Governor of Akwa Ibom State
- In office 15 December 1993 – 21 August 1996
- Preceded by: Akpan Isemin
- Succeeded by: Joseph Adeusi

Personal details
- Born: 24 December 1952 (age 73) Elele, Port Harcourt
- Party: All Progressives Congress
- Spouses: Wulakai Leonard (ex-wife) (deceased); Aisha Ngozi Bako (ex-wife); Zainab Mustafa Bako (wife);
- Children: 7
- Education: Robert M. La Follette School of Public Affairs (MPP, MPA)

Military service
- Branch: Nigerian Army
- Service years: 1967–1999
- Rank: Colonel
- Conflict: Nigerian Civil War

= Yakubu Bako =

Nigerian politician (born 1952)

Colonel (retired) Yakubu Bako was governor of Akwa Ibom State, Nigeria from December 1993 to August 1996 during the military regime of General Sani Abacha.

Bako graduated from La Follette School of Public Affairs, University of Wisconsin-Madison in 1982.
He served as a major in the United Nations peacekeeping operation in Iran after the Iran–Iraq War, which was in place from 1988 to 1991.
After being appointed Akwa Ibom administrator in December 1993, Bako developed infrastructure in the Bakassi area, later forcibly claimed by Cross River State. He built the first ever-State Liaison Office (Akwa Ibom House) in Abuja. Although a Muslim, he established Akwa Ibom State Christian Pilgrims Welfare Board. He was the first Governor to send 50 Christians to Jerusalem. He built the present state-of-the-art University of Uyo Teaching Hospital. He retrieved from the natives, the land being use as farmland and developed the present Akwa Ibom Le Meridien Golf Course. He was a member of President Buhari Transition Sub-Committee on Security from April to June 2015. He belongs to the All Progressives Party (APC).

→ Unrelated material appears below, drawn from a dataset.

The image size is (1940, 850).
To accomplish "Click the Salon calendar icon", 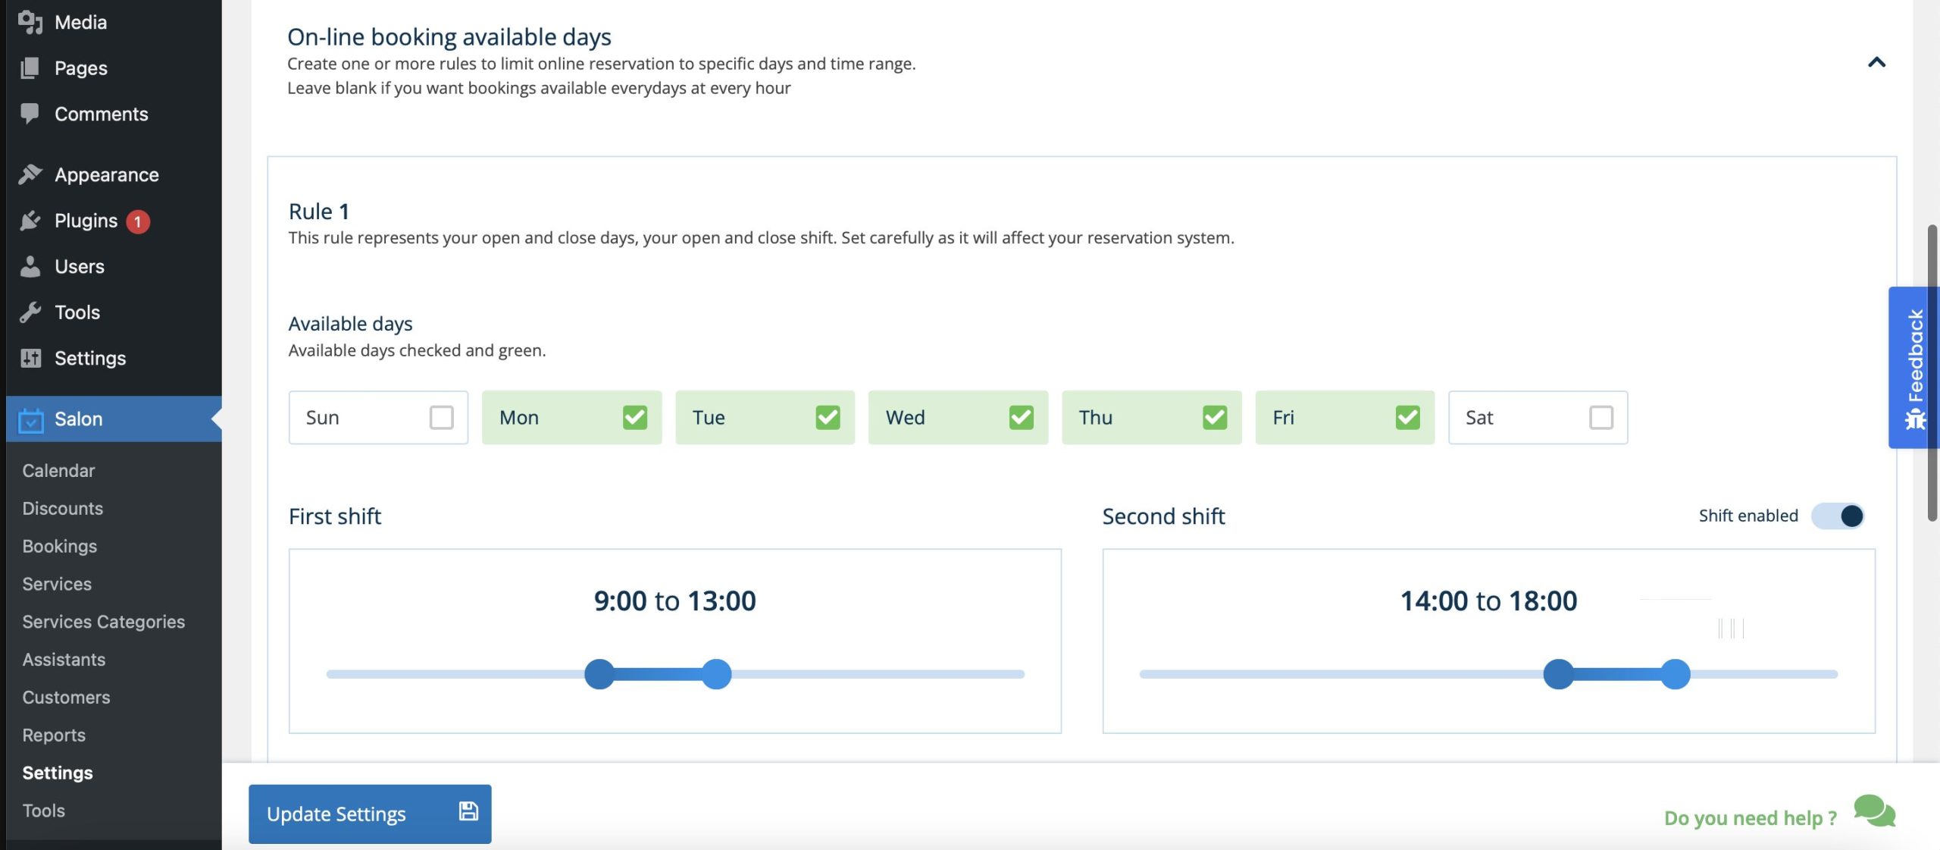I will click(30, 419).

In December 1997 he was jailed for alleged complicity in a coup to overthrow Sani Abacha.
In March 1998 he was among 26 who had been charged during the Gen Diya led coup plot against Ababcha administration. He was charged and convicted under 'other offences' because his offences of receiving bribe from Alhaji Adamu Dankabo, and the importation of one pistol and 12 rounds of ammunitions in 1983 after his university education in the US, has nothing to do with Diya's coup. Coup plotting was a capital offence.
In March 1999 he was granted clemency and released.
He and others were pardoned by President Olusegun Obasanjo in September 2003 after reviewing his case of non-involvement in any coup plotting.